Icon
- First edition (UK)
- Author: Frederick Forsyth
- Language: English
- Genre: Thriller
- Publisher: Bantam Press
- Publication date: 1996
- Publication place: United Kingdom
- Media type: Print (hardback and paperback)
- ISBN: 978-0-553-57460-9

= Icon (novel) =

1996 novel by Frederick Forsyth

Icon is a thriller novel by British author Frederick Forsyth. Its plot centres on the politics of the Russian Federation in 1999, with an extremist party close to seizing power. Published by Bantam Press in September 1997, (ISBN 978-0-553-57460-9), Icon became a New York Times Bestseller and was adapted into a television film.

==Plot==
Set between July 1999 and January 2000, the story revolves around Russian presidential candidate Igor Komarov, head of the right-wing Union of Patriotic Forces (UPF).

A highly popular and charismatic politician, victory is all but guaranteed for Komarov and the UPF in the national elections on 16 January 2000. However, a secret document, later known as the "Black Manifesto", is stolen from his secretary's empty office at UPF headquarters by Leonid Zaitsev, an elderly janitor and ex-soldier who happens to skim through the document while cleaning. The document contains extremely sensitive information regarding Komarov's future policies as president, such as the restoration of slave camps, creation of a one-party state, destruction of political opponents, invasions of the former Soviet republics, and genocide of Russia's ethnic and religious minorities.

Komarov's team capture and kill Zaitsev, but not before he gives the document to the British, who later translate it and show it to influential Western leaders. Sir Nigel Irvine, former head of the SIS, comes up with a plan to thwart Komarov's victory. Searching for a suitable man to carry out this plan, former CIA Deputy Director of Operations Carey Jordan recommends Jason Monk, a former recruiter and runner of Soviet agents for the CIA and Vietnam War veteran.
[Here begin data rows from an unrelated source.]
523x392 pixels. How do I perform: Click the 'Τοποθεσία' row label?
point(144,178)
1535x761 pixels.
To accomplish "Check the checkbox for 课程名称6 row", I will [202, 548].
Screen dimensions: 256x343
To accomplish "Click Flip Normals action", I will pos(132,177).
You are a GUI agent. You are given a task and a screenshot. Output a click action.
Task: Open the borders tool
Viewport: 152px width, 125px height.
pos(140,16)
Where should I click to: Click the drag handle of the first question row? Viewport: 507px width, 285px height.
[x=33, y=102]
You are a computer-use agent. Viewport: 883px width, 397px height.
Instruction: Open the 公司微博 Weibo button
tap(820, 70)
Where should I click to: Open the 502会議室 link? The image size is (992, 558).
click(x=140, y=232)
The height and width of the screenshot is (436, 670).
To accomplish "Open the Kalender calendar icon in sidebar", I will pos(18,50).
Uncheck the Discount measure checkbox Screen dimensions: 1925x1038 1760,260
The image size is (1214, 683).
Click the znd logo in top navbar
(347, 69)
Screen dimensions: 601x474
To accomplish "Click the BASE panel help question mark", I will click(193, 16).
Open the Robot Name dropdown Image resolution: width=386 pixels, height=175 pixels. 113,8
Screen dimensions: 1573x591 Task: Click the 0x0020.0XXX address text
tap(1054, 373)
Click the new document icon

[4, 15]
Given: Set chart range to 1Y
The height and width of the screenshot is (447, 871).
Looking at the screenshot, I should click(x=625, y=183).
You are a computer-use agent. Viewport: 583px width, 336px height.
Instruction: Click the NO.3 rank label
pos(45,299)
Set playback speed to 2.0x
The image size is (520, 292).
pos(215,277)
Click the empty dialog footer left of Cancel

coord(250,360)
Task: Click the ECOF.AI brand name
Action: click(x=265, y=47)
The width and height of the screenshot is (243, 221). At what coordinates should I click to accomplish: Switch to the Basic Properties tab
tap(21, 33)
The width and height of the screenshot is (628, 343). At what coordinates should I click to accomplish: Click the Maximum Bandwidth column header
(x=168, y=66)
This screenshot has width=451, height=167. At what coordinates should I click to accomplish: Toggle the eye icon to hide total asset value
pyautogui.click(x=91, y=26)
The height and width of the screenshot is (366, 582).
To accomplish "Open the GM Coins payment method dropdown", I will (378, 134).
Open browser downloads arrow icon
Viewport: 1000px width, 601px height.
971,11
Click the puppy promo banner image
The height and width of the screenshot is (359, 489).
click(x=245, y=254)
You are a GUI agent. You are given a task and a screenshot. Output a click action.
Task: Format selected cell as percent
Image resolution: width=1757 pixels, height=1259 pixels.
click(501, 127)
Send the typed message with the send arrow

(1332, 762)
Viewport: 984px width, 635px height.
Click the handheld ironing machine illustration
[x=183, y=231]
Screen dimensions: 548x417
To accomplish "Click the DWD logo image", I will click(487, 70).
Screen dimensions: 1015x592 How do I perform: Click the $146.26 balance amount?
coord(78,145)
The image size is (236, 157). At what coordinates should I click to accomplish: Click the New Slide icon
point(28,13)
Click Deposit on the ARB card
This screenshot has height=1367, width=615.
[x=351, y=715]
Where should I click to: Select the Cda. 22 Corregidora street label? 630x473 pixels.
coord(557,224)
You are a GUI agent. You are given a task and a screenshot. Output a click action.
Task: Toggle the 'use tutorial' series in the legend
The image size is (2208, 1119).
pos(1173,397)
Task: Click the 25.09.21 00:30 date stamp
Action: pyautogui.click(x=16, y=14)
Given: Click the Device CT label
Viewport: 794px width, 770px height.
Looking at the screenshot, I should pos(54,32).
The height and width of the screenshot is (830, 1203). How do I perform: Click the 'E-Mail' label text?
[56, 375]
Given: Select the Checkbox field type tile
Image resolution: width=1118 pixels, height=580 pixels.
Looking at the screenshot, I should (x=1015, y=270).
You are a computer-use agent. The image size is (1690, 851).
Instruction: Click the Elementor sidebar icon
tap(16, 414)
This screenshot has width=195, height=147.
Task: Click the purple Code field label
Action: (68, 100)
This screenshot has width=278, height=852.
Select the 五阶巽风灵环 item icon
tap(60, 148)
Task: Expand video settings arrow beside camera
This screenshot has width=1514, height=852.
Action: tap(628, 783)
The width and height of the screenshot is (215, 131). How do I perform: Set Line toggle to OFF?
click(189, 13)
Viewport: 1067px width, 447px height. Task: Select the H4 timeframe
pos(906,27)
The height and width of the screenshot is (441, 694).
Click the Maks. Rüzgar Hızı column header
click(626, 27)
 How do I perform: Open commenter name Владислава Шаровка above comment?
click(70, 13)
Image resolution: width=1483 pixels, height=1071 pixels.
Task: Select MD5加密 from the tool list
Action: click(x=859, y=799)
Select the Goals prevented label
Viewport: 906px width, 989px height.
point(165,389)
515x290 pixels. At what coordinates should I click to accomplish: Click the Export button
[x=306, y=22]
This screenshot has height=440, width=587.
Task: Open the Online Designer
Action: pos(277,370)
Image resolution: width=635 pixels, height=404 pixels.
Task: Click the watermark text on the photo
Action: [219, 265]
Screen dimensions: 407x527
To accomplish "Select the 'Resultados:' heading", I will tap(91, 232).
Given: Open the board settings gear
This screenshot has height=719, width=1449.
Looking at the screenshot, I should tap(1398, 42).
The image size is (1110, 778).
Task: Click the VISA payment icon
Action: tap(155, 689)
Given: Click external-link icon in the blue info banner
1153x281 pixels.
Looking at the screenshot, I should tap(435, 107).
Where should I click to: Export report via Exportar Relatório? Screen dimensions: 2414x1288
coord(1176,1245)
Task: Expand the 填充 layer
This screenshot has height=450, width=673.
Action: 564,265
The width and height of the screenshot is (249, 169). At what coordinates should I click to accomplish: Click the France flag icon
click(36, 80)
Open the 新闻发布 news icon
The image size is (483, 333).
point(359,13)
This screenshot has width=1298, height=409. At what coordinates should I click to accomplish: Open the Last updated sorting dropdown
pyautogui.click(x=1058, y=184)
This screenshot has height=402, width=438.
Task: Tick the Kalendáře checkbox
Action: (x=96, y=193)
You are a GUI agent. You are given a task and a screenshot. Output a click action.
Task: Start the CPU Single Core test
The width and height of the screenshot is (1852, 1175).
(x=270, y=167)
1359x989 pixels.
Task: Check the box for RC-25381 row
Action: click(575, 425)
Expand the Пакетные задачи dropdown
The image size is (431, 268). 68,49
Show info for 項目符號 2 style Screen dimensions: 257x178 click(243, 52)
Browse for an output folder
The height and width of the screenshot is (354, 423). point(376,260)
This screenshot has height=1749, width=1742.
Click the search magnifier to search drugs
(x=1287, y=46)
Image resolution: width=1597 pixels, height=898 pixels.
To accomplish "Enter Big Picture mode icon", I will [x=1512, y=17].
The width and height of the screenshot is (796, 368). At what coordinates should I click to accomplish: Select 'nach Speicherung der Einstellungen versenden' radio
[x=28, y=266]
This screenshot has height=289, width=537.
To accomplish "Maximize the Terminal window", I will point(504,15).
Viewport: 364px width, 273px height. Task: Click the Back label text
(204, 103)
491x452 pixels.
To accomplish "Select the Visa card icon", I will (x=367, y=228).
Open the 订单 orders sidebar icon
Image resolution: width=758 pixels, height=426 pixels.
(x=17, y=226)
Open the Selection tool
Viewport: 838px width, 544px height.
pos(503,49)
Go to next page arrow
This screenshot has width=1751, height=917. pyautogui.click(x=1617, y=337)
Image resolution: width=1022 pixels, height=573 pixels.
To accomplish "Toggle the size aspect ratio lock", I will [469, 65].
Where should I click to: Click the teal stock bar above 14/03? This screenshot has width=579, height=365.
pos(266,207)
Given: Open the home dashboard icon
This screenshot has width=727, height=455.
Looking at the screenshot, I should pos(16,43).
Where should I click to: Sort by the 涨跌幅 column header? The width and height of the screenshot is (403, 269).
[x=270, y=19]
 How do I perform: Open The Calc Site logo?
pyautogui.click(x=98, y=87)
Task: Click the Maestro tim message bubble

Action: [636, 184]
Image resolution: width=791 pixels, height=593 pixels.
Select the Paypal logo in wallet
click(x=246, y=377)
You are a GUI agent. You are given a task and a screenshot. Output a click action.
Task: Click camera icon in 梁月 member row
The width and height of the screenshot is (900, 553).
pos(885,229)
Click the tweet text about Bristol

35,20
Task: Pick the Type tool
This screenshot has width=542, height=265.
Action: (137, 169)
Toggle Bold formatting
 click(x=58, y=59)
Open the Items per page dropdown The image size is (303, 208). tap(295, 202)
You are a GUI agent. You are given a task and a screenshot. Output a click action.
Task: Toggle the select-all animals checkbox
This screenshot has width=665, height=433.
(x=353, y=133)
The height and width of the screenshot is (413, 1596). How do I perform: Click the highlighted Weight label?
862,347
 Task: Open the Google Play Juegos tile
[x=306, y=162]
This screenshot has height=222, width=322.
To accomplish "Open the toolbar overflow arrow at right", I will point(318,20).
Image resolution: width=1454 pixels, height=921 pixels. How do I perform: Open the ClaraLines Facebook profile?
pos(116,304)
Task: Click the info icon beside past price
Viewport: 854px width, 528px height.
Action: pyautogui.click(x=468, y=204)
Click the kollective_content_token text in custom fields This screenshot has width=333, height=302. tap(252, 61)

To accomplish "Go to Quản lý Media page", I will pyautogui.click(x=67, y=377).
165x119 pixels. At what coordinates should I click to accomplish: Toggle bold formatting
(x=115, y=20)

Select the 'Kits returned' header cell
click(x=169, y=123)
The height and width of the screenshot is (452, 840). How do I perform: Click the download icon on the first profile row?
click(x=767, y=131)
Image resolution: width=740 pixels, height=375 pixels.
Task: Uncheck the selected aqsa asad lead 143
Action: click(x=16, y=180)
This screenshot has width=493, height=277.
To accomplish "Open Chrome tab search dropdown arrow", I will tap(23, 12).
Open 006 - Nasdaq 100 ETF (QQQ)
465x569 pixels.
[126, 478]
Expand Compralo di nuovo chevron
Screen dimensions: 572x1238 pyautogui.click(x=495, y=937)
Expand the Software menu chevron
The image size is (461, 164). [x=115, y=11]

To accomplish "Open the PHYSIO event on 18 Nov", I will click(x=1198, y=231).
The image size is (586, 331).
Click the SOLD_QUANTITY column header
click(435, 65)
In parts of the novel, there are flashbacks to earlier years, detailing Monk's background and recruitment of several Soviets as US agents. These include government figures and a physicist. However, CIA mole Aldrich Ames soon betrays these agents, along with all other CIA agents in the Soviet Union. Nearly all are rounded up by the Soviets, and are either executed or sentenced to hard labour after lengthy interrogation and torture by the ruthless Anatoli Grishin.

Colonel Nikolai Ilyich Turkin, the first Soviet to be recruited by Monk, develops a close friendship with him after Monk saves his son from dying of a tropical disease. He is, however, the last CIA agent caught by the Soviets, with Grishin supervising the capture in Berlin as Monk watches close by after their last meeting. Turkin is interrogated and sent to a labour camp. There, dying of typhoid, he pens a letter to Monk detailing his interrogation and torture at the camps, and bids a final farewell. Monk, filled with anger and grief, attacks a bureaucrat known to have aided Ames, and this leads to his dismissal from the CIA.

In 1999, he leads a quiet life in the Turks and Caicos Islands, taking tourists on fishing trips. Irvine visits him and talks about the plan against Komarov; Monk refuses, having sworn never to return to Russia, but agrees when he is given the chance to take revenge on Grishin, who is working as Komarov's security chief.

He returns to Russia and rounds up a ring of influential figures to his cause by showing them the "Black Manifesto", and, with the aid of the Chechen mafia, whose leader owes Monk his life, he begins a series of schemes aimed at derailing Igor Komarov's presidential campaign.

==Background==

The book features real-life double agent Aldrich Ames as a character. Ames, a Central Intelligence Agency operative, had exchanged secrets to Soviet agents for money; his actions figure in the plot of Icon. Several real-life political figures are also characters in the story as members of the "Council of Lincoln," a secret group of influential world leaders, and the plot features them having an annual conference at a member's ranch in Jackson, Wyoming.

The endgame of the plot involves installing a personified icon to help ensure stability in Russia without having to resort to ultranationalism or a return to Communism. A subplot in the novel involves Sir Nigel Irvine working with a noted expert in Russian royal history to find the new Tsar in preparation for the restoration of the Russian monarchy. After extensive research, Prince Michael of Kent (unnamed in the novel, but safely identifiable thanks to several key biographic details and personal characteristics) as the leading candidate, based on affiliation to the Orthodox faith and biological connection to Greek royals and Russian Romanovs. He agrees to take up the post, pending on the consent of the Russian people and Queen Elizabeth II, and eventually assumes the throne in early 2000.

The novel can be seen as a continuation of Forsyth's previous novel, The Fist of God; one of the minor characters in Icon, a banker named Nathanson, is described as the father of a pilot who was shot down in the closing hours of the 1991 Persian Gulf War, an event that occurs in Fist. Irvine had previously appeared in The Devil's Alternative and The Fourth Protocol.

==Film adaptation==

In 2005 a film loosely based on the book was made, starring Patrick Swayze as Jason Monk.